X-rays are an essential tool for dentists to identify and diagnose various oral health issues, such as cavities, impacted teeth, and tooth decay. Although they may seem complex, x-rays are a common practice in the dentist's office and are just as important as regular dental cleanings. Dr. Sarah Dirks, a dentist with a private practice in San Antonio, Texas, noted that it seemed that her patient's plan was “exaggerated” since asking for so many x-rays seemed to be routine for him.

The use of cone-beam dental CT scans for routine tests, such as diagnosing cavities, is “definitely not recommended” according to Dr. Children, whose cells divide rapidly, are more sensitive than adults to radiation damage. This is why healthcare organizations are taking steps to reduce the dose they receive on x-rays. The motto of the Image Gently campaign, which advocates for less use of radiation by children, is “More is not usually better.” Many patients want to limit dental x-rays due to cost, discomfort, or fear of radiation.

Mallya, associate professor of radiology at the University of California Los Angeles School of Dentistry, found that “simply saying that the dose is minimal doesn't allay concerns.” Instead, it emphasizes the diagnostic benefits of dental x-rays which “make patients feel more comfortable.” That said, dentists should be able to justify the importance of any X-ray they perform and should not rely on a general X-ray policy for all patients in accordance with guidelines established by the American Dental Association. Other people who don't have recent dental or gum diseases and who have scheduled ongoing visits with their dentist may only need X-rays every two years.
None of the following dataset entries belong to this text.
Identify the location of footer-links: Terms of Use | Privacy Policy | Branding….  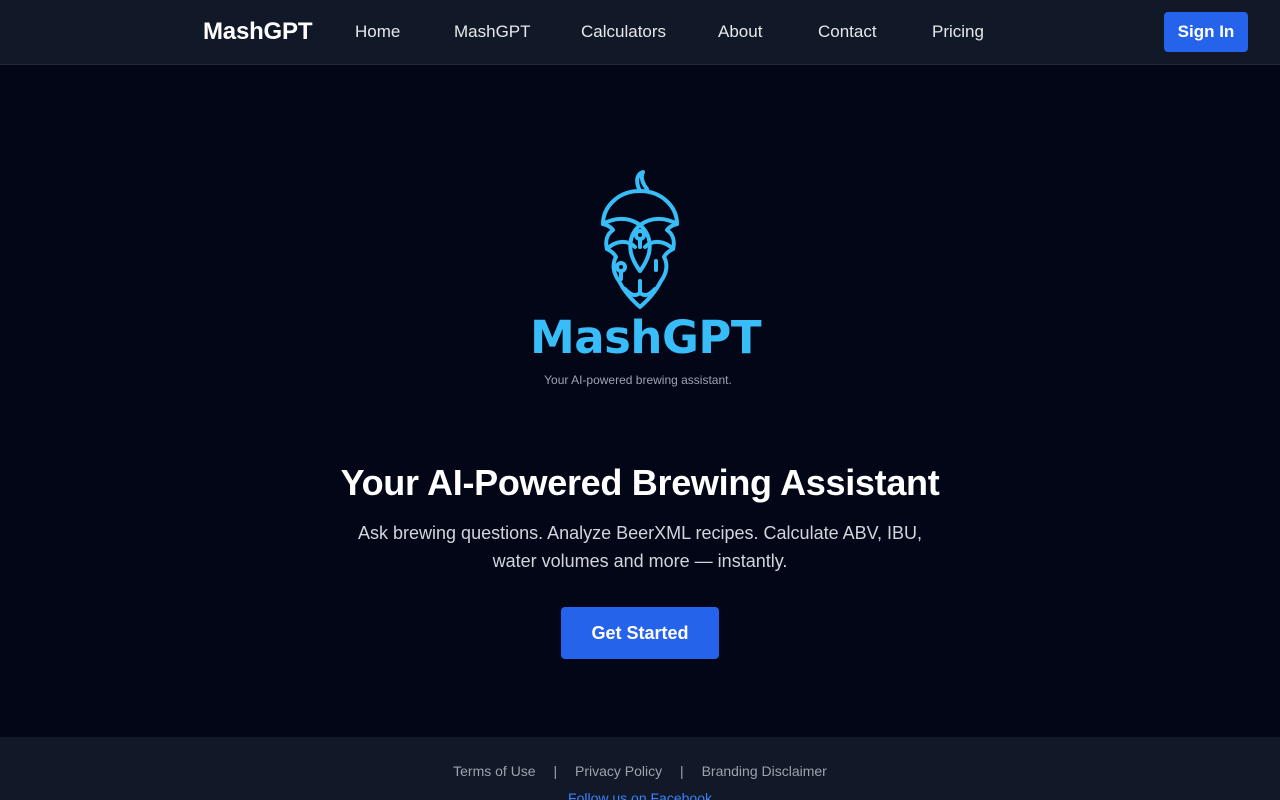
(640, 771).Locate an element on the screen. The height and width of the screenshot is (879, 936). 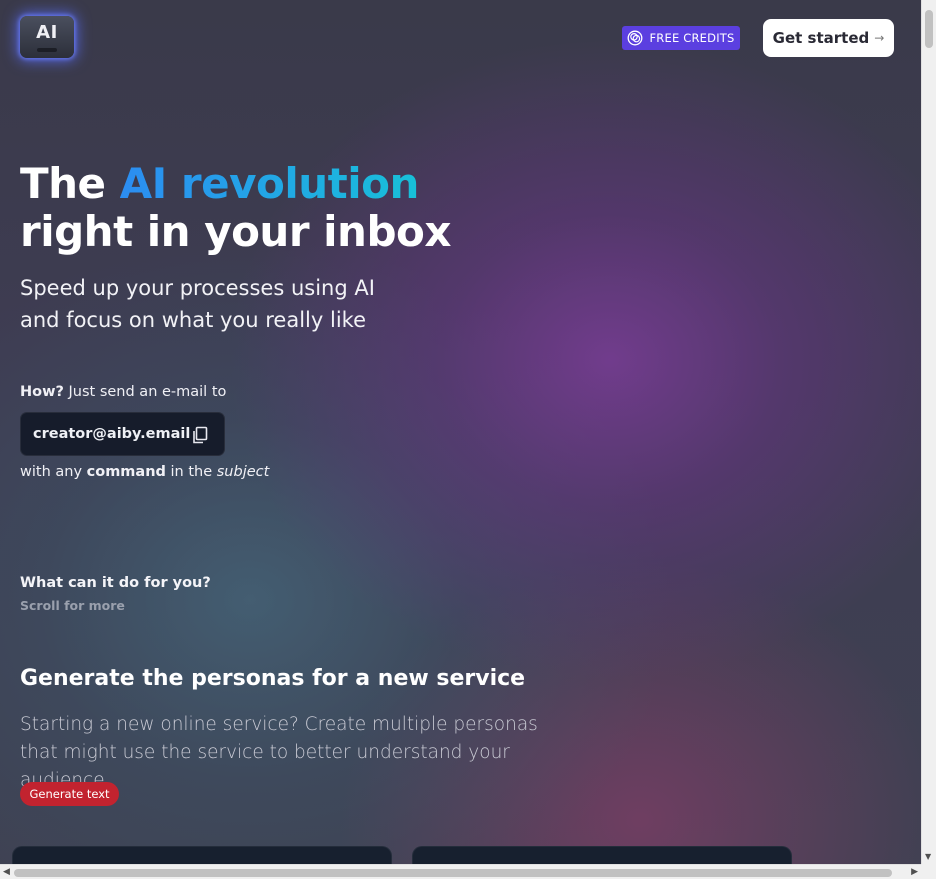
logo-notch is located at coordinates (47, 50).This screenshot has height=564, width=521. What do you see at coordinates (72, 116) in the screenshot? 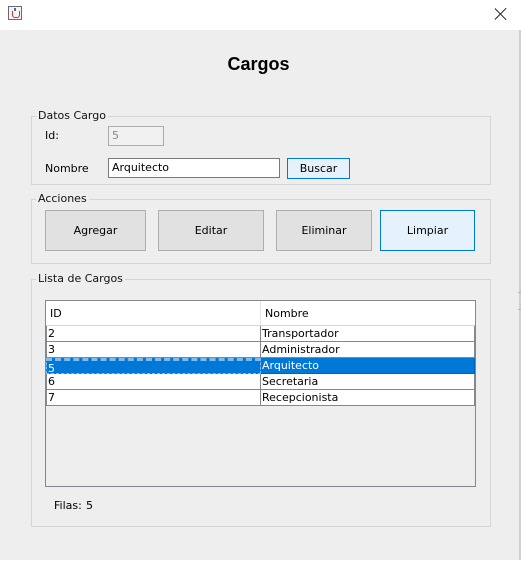
I see `group-title: Datos Cargo` at bounding box center [72, 116].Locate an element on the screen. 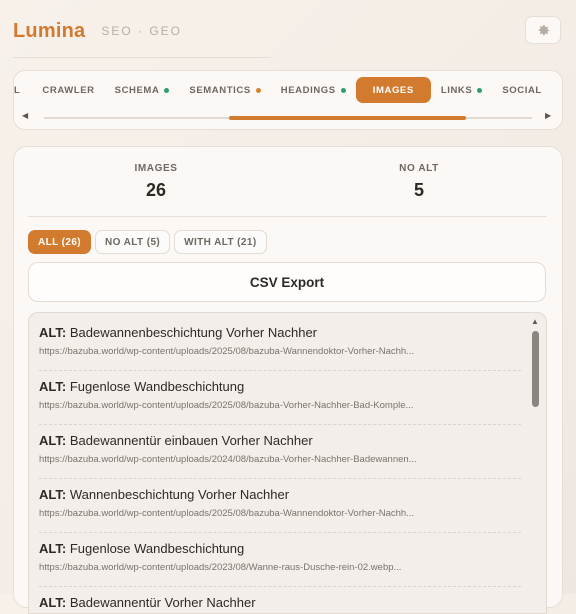 This screenshot has height=614, width=576. tab-social: SOCIAL is located at coordinates (522, 90).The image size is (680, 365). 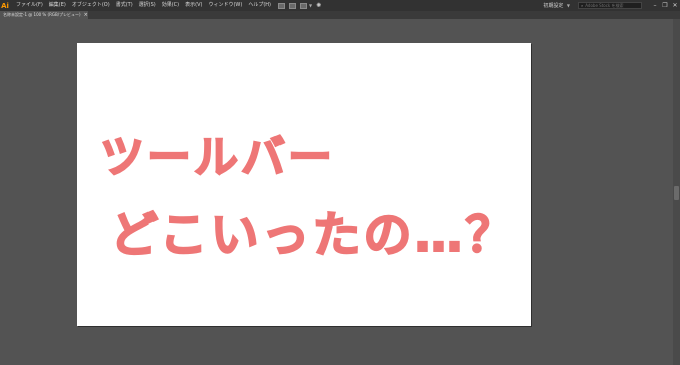 I want to click on menu-type: 書式(T), so click(x=124, y=6).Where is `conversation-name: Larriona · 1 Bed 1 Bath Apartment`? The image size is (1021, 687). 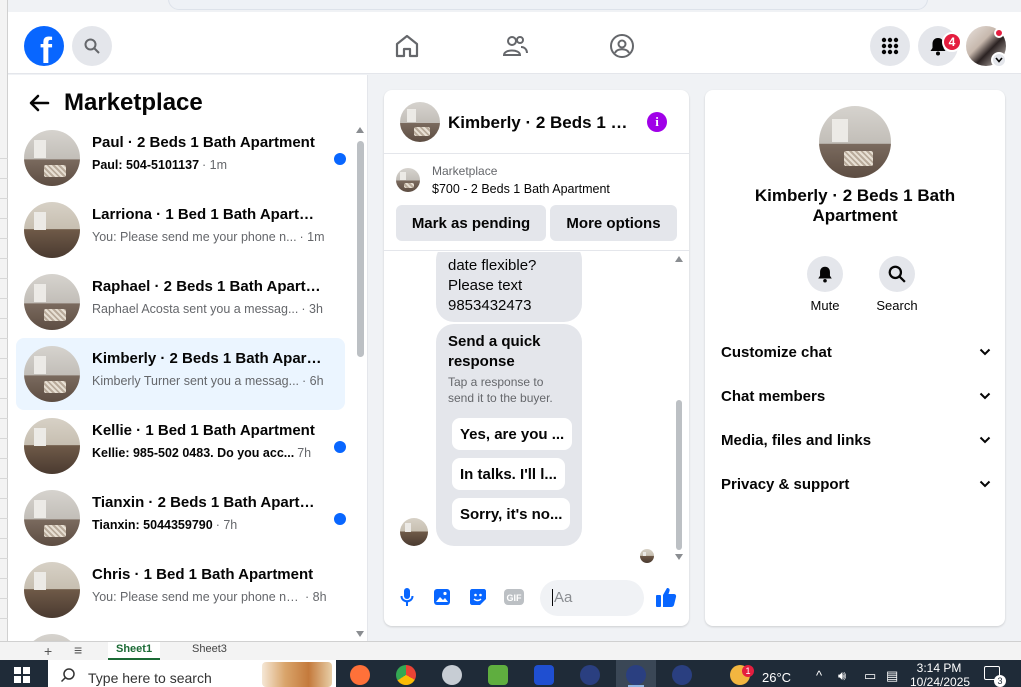
conversation-name: Larriona · 1 Bed 1 Bath Apartment is located at coordinates (207, 214).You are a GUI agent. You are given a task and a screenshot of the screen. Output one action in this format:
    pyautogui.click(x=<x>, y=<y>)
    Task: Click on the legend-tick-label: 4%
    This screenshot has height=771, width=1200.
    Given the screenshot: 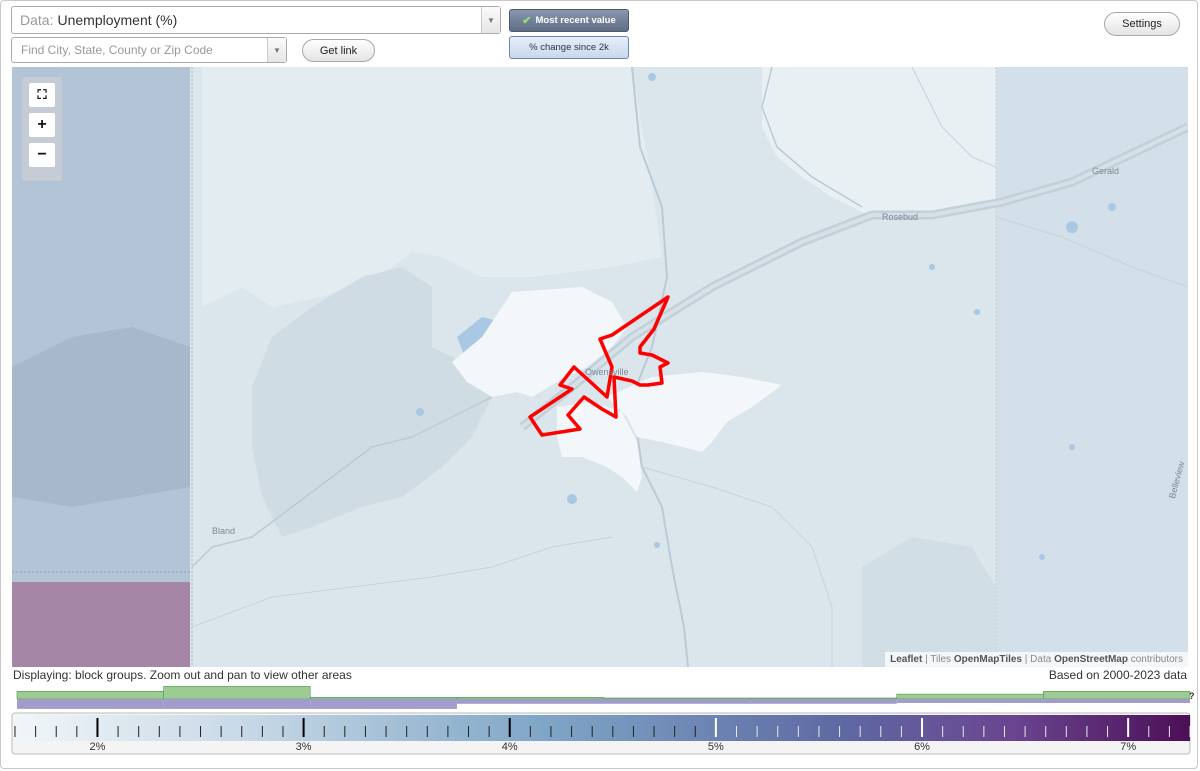 What is the action you would take?
    pyautogui.click(x=510, y=747)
Advances in dentistry have made it possible to limit the amount of radiation patients receive during an X-ray procedure. This includes X-ray machines that limit the radiation beam to a small area, high-speed x-rays, the use of lead-coated full-body aprons, and federal laws that require precision and safety controls on X-ray machines.

During this procedure, you will be placed in the dental chair and your dentist will place an X-ray tab in your mouth.